The hardest paragraph for me to construct in an essay is the introductory one. I am cautious with my creations. I figure with openings, excitement is high, contentions are low and like my tenth grade world history teacher preached: "You never get a second chance at a first impression." Ten years later the exhortation holds less weight.  I've found expectant first impressions coincide with all sorts of judgement, and eager first impressionists have a tendency towards convincing masquerades. The collision of the two, if you ask me, is altogether futile: "Here, let me accept you for who are not." Ex-hausting.

Regardless, the idea of heartfelt beginnings still moves me more fully than the idea of completion, or to a fault, being. Restlessness. Adventure. Movement (Commitment issues). When I hear "All Aboard?" I take care to make sure I'm on it-- usually just in the nick of time, a little frantic, but shortly thereafter quite convinced that yes, this is where I belong after all.

Captured by beginnings, I remember the way books start. Not only can I quote Jane Austen's "It is a truth universally acknowledged, that a single man in possession of a good fortune, must be in want of a wife" all too readily, but there is something to Koslow's, "When I imagined my funeral, this wasn’t what I had in mind" (The Late, Lamented Molly Marx) or Nylon's "A warm day in December, 2007 proved me nuts, and an idiot, again" (Guts). Just last week, I glided through Barnes and Noble as I often do, and this one-liner gripped me: "Face it: creative people had lonely childhoods." I couldn't tell you the title or the author, and this particular opener came back to me most fully just this past week as I sat and listened to Daryl Scott, the father of Rachel Scott recount the day he found out his daughter was murdered in the Columbine High School Massacre.

Mr. Scott spoke about his daughter, her death and her memory with such candor and grace, that the whole symposium moved me to tears (yup eight straight hours- mascara, down my face). Given the way he spoke of her, I could tell that at seventeen, she was an "old soul." More distinctly, a sweet young spirit through which the delights of youth and vitality were not lived out vainly as they so often are, but instead with great intention and fervor. I just hope I might live into such a condition someday. 

Even ten years after her tragic death stories of companionship, camaraderie, service and friendship still float in. "Rachel was my only friend," says one boy with special needs, "we didn't hang out a whole lot, but I knew she cared. She always patted me on the back in the hallway, and that just meant a lot."  It seemed that her very presence ministered those words we all long to hear: "You are not alone." "Her killers," her father explained, "were brilliant and authentic and not "bad" kids, but they were very alone."  In the midst of master-minding the shooting, Eric Harris wrote in one of his journals something to the effect of: "I am hoping that no one reaches out to me, because they might just pay attention and things might change."  

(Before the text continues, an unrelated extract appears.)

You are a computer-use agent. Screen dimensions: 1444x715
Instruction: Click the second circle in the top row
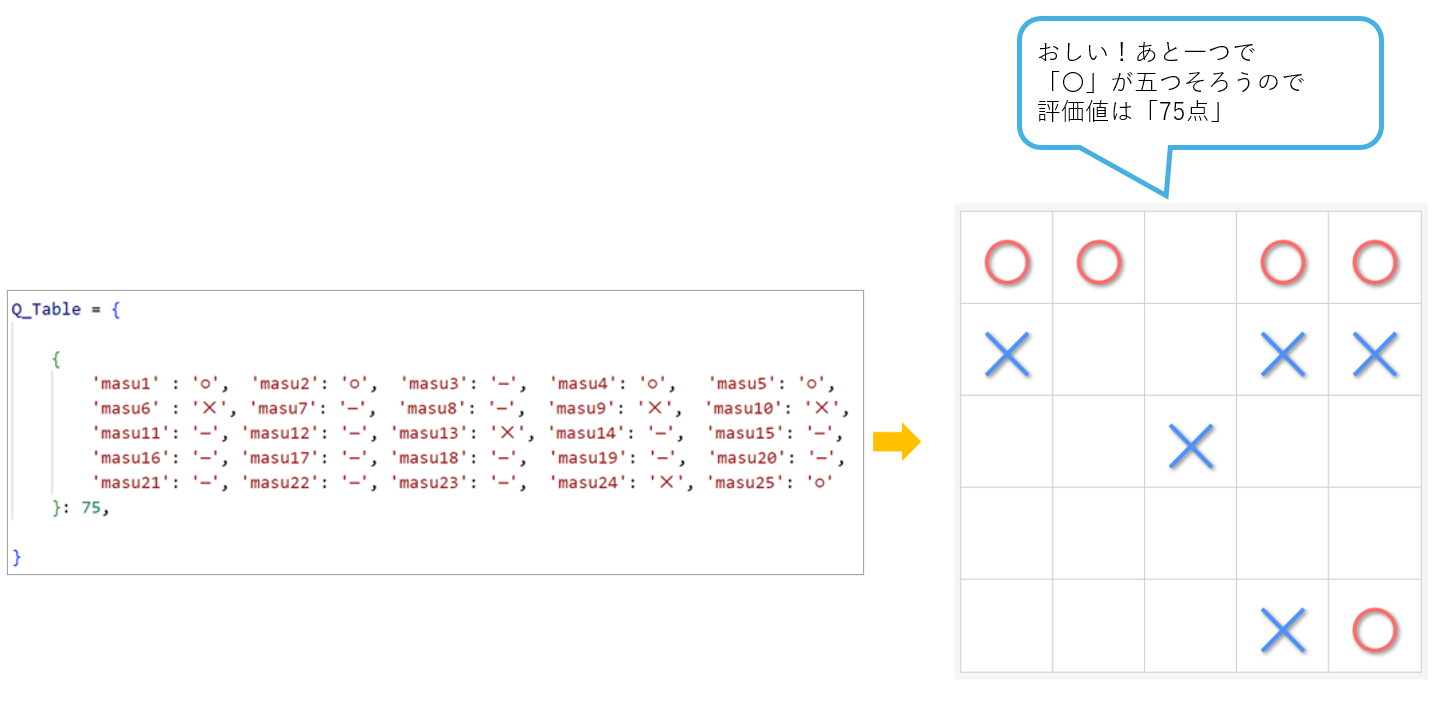click(1098, 262)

So here is my plea to myself and to you and to all the people in between-- the ones who clamor into the limelight, and the ones who fall off-stage: Let us care for one another! Please? Our individualized and driven plans that vibrate our Blackberrys and determine our cares are really quite weak. We just love them, that's all. Geesh, I cringed a little bit when I threw away my 2009 planner.  It's not my diary, for crying out loud, it's most basically a recount of my productivity and as a good Westernized, Americanized, Capitalism-ized citizen, I think it should be sacred. 

Heavens to Betsy. Someone please help me to love my neighbors and not my schemes. Help me to forgo the striving and the control and the go-go-go lest I forget to pat my friends and Rachel Scott's friends on the back. They might not be in the way, persase, but they are definitely out of the way.  The way. My way. Same thing. (Kidding). 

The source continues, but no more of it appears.